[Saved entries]

────────────────────

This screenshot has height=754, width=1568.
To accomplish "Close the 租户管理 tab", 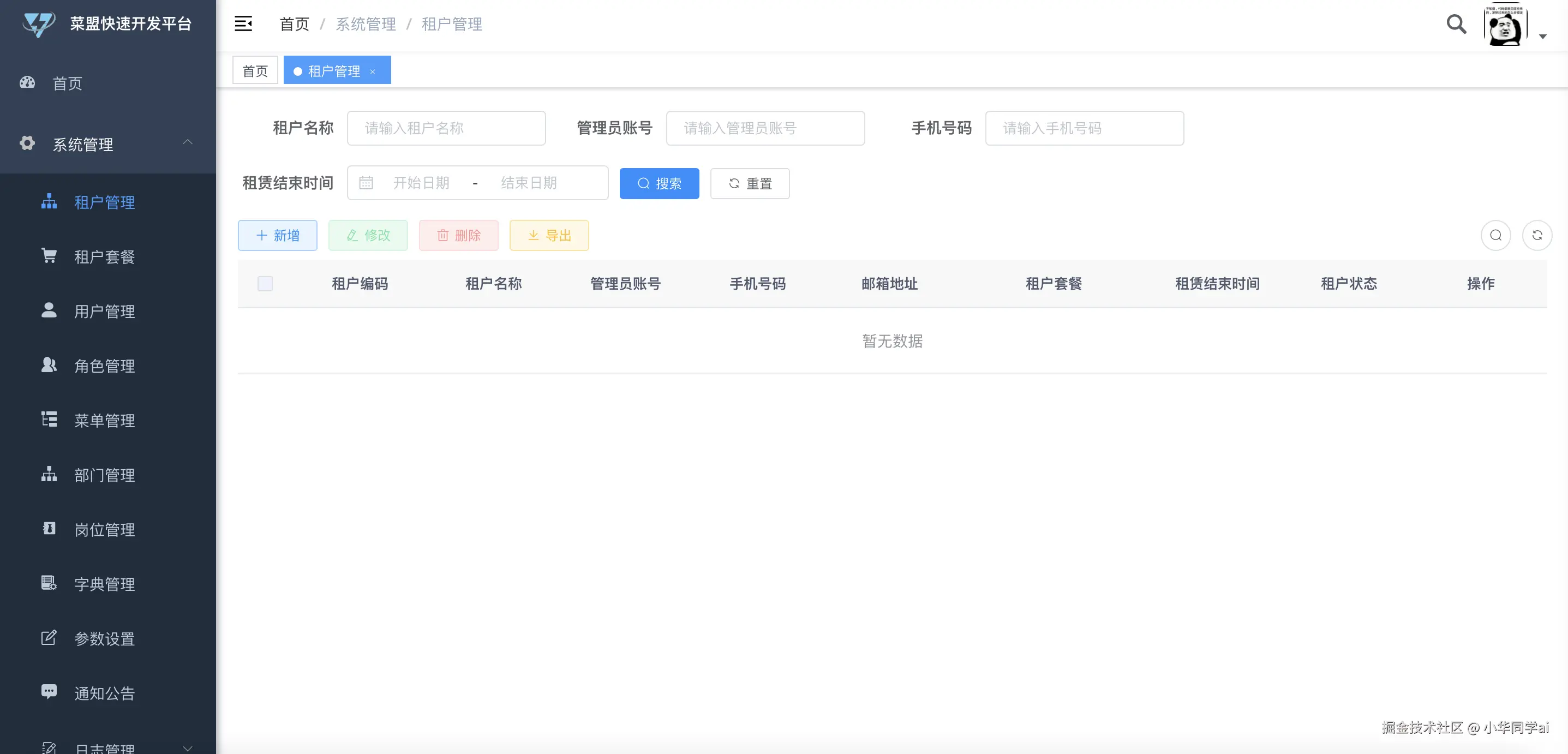I will pyautogui.click(x=373, y=72).
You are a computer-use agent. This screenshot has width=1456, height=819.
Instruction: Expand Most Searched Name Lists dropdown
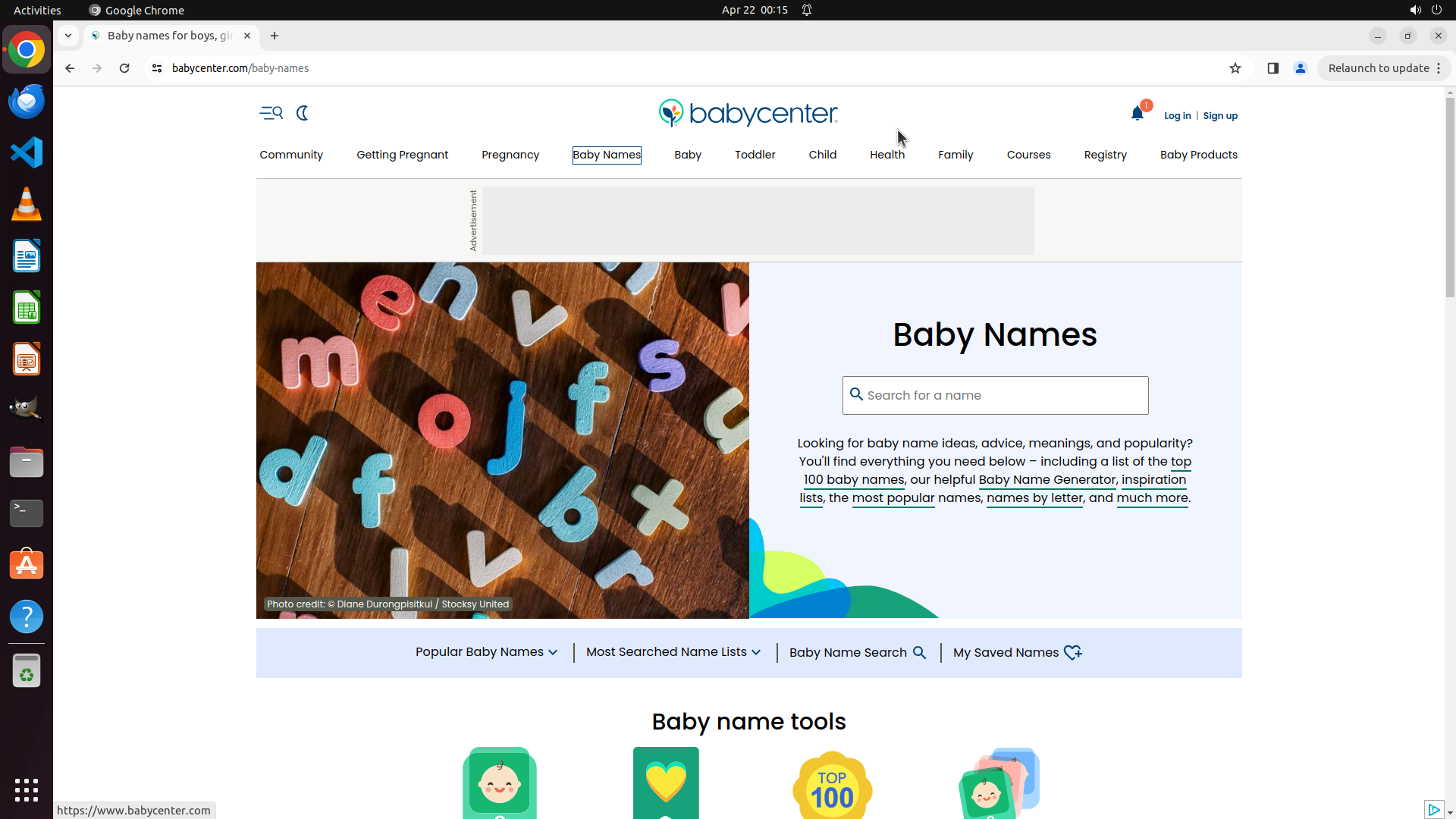[x=673, y=652]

────────────────────

◆ **Description of the task**
Retype, exactly as written, each line from the one containing "Instruction: Expand Most" through the end of the data above, and leave out every picture.

◆ **Exercise output**
Instruction: Expand Most Searched Name Lists dropdown
[x=673, y=652]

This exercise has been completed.